[LISTED ENTRIES — start]
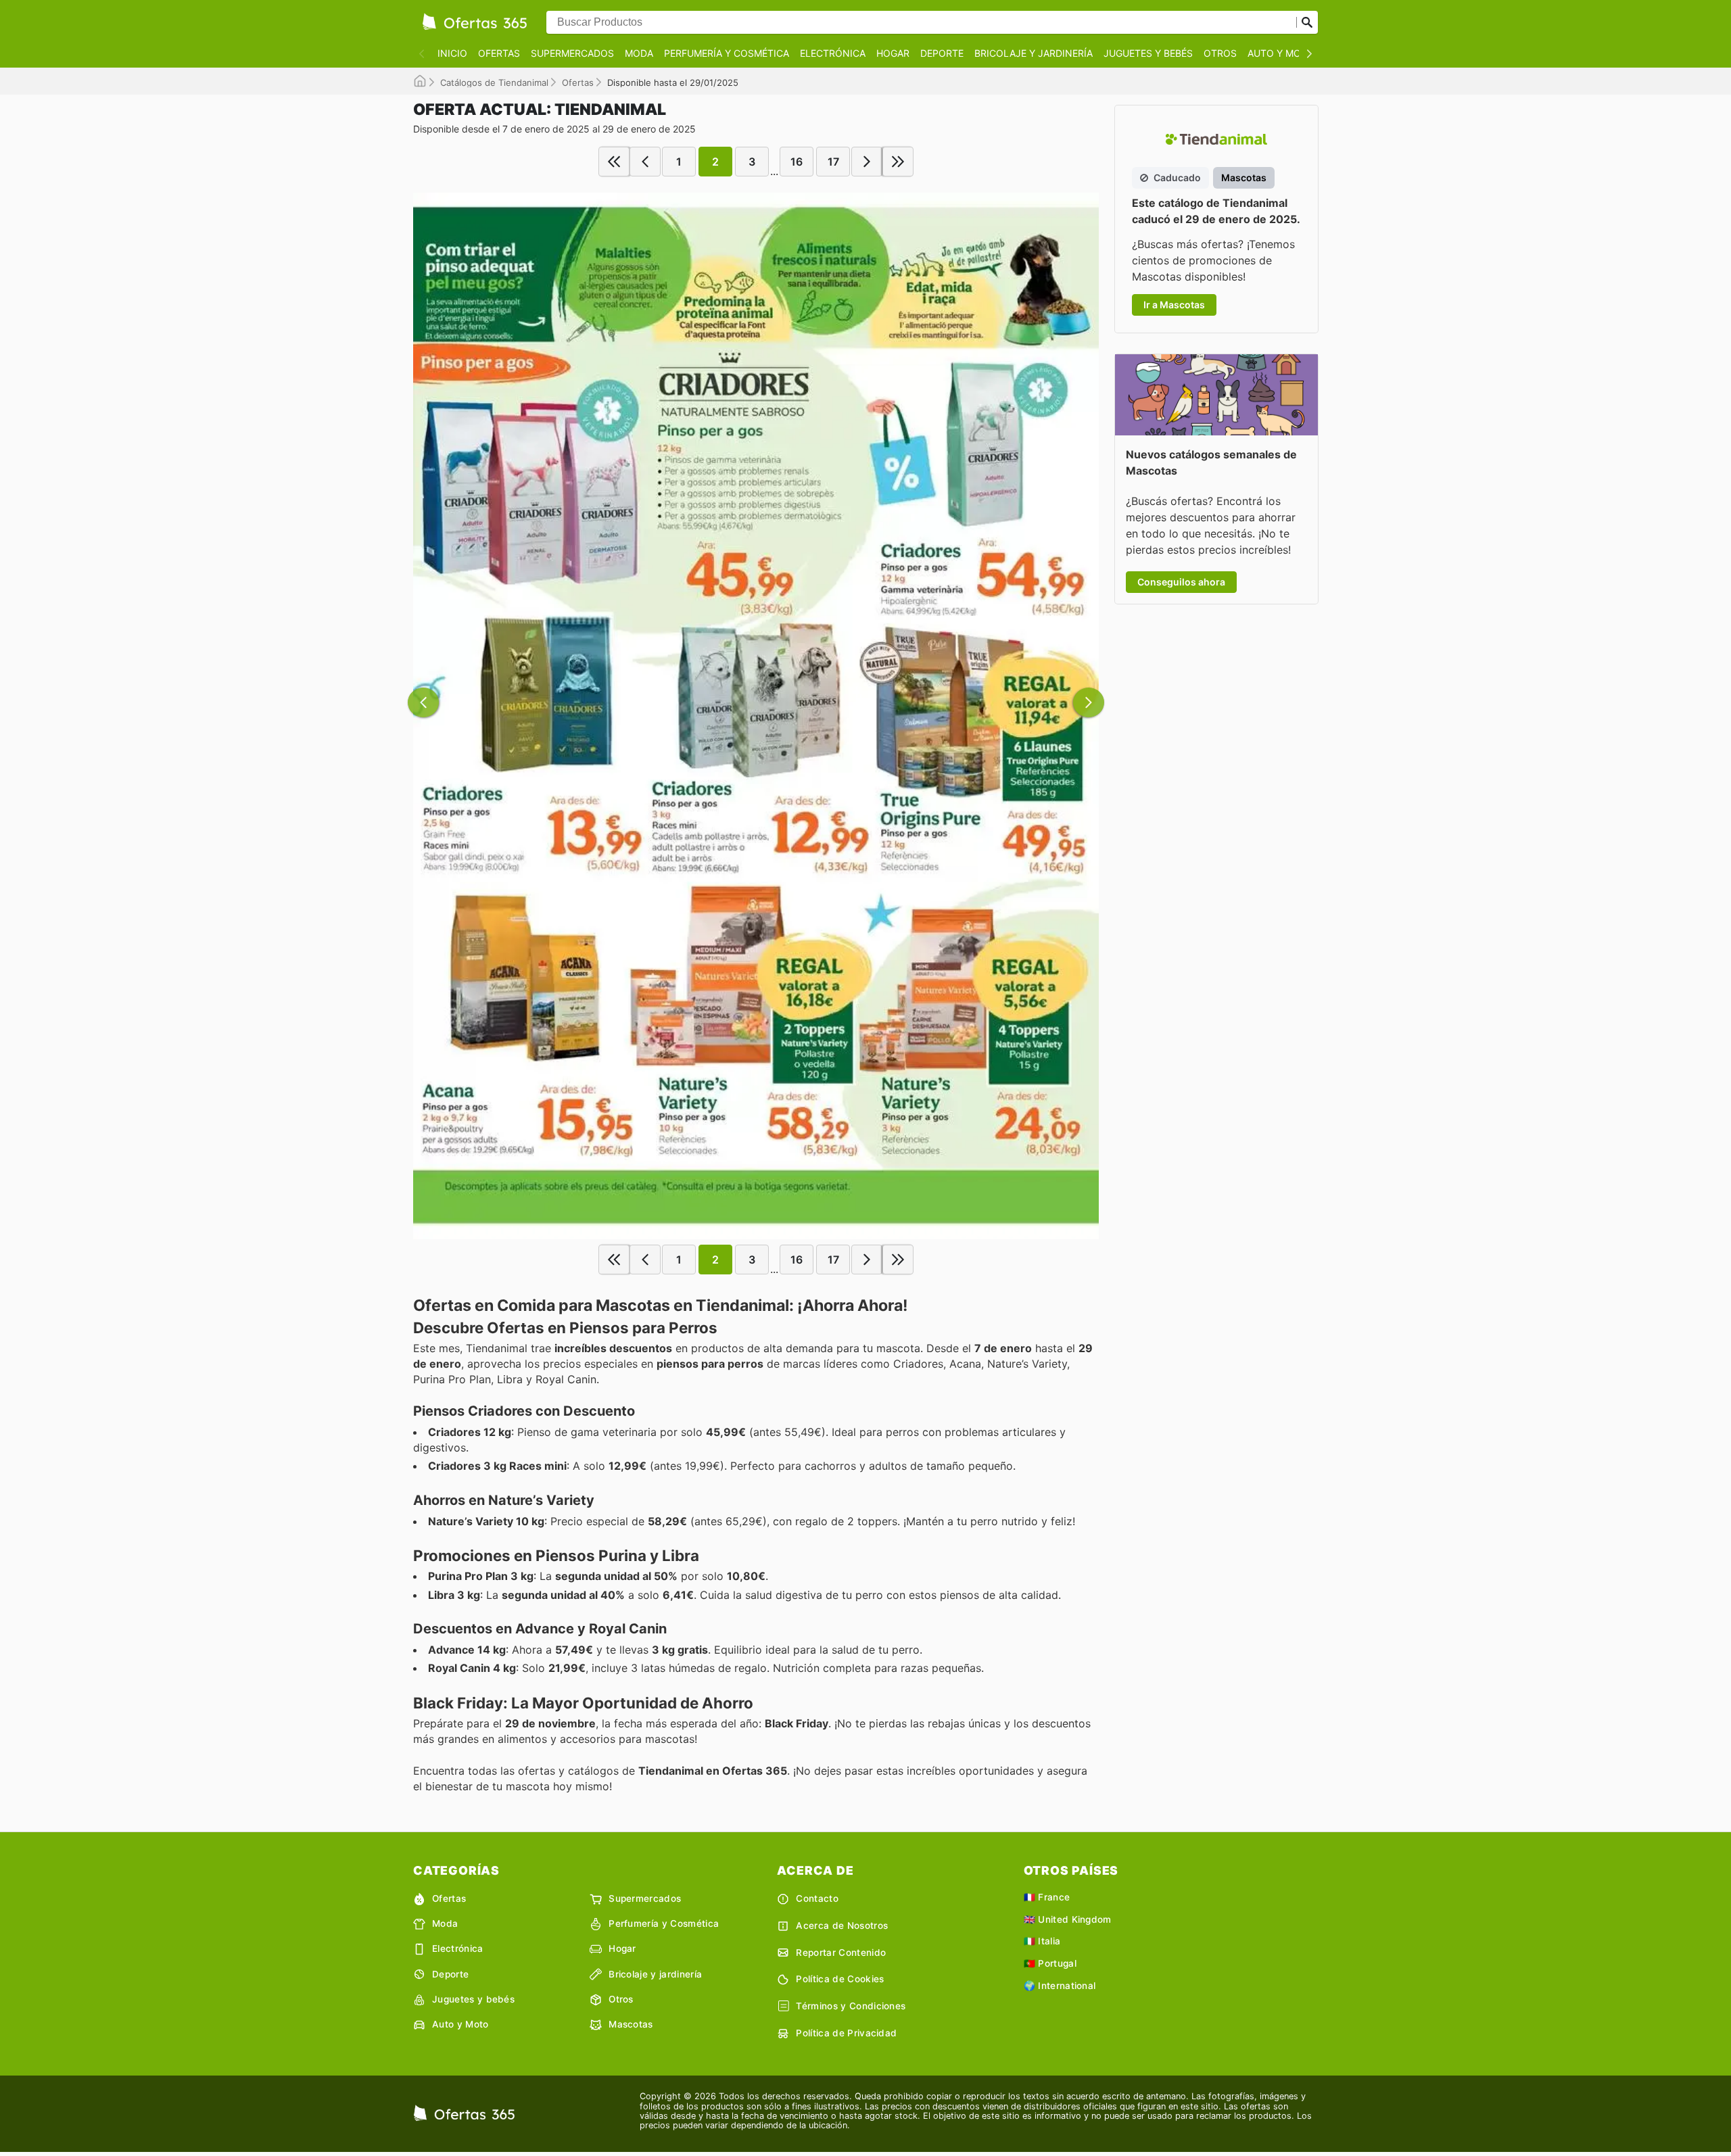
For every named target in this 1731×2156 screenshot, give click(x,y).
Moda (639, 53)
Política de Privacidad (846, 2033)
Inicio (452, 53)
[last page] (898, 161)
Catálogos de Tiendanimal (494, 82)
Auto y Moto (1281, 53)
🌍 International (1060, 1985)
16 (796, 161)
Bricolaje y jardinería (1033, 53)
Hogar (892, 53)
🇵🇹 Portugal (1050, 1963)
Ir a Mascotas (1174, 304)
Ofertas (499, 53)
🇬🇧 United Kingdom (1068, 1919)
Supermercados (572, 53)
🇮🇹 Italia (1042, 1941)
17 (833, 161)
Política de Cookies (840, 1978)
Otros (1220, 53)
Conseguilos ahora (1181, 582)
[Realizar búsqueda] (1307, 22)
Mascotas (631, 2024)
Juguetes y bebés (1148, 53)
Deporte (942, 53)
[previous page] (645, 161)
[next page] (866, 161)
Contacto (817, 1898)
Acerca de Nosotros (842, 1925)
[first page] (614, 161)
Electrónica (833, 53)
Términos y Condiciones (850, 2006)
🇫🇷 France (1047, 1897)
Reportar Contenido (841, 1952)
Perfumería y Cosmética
[LISTED ENTRIES — finish]
◆ WHAT IS REQUIRED:
An exact copy of the entries, minus the pictures, is what's needed here.

◆ ANSWER SPACE:
For every named target in this 1731×2156 screenshot, give click(x,y).
Moda (639, 53)
Política de Privacidad (846, 2033)
Inicio (452, 53)
[last page] (898, 161)
Catálogos de Tiendanimal (494, 82)
Auto y Moto (1281, 53)
🌍 International (1060, 1985)
16 (796, 161)
Bricolaje y jardinería (1033, 53)
Hogar (892, 53)
🇵🇹 Portugal (1050, 1963)
Ir a Mascotas (1174, 304)
Ofertas (499, 53)
🇬🇧 United Kingdom (1068, 1919)
Supermercados (572, 53)
🇮🇹 Italia (1042, 1941)
17 (833, 161)
Política de Cookies (840, 1978)
Otros (1220, 53)
Conseguilos ahora (1181, 582)
[Realizar búsqueda] (1307, 22)
Mascotas (631, 2024)
Juguetes y bebés (1148, 53)
Deporte (942, 53)
[previous page] (645, 161)
[next page] (866, 161)
Contacto (817, 1898)
Acerca de Nosotros (842, 1925)
[first page] (614, 161)
Electrónica (833, 53)
Términos y Condiciones (850, 2006)
🇫🇷 France (1047, 1897)
Reportar Contenido (841, 1952)
Perfumería y Cosmética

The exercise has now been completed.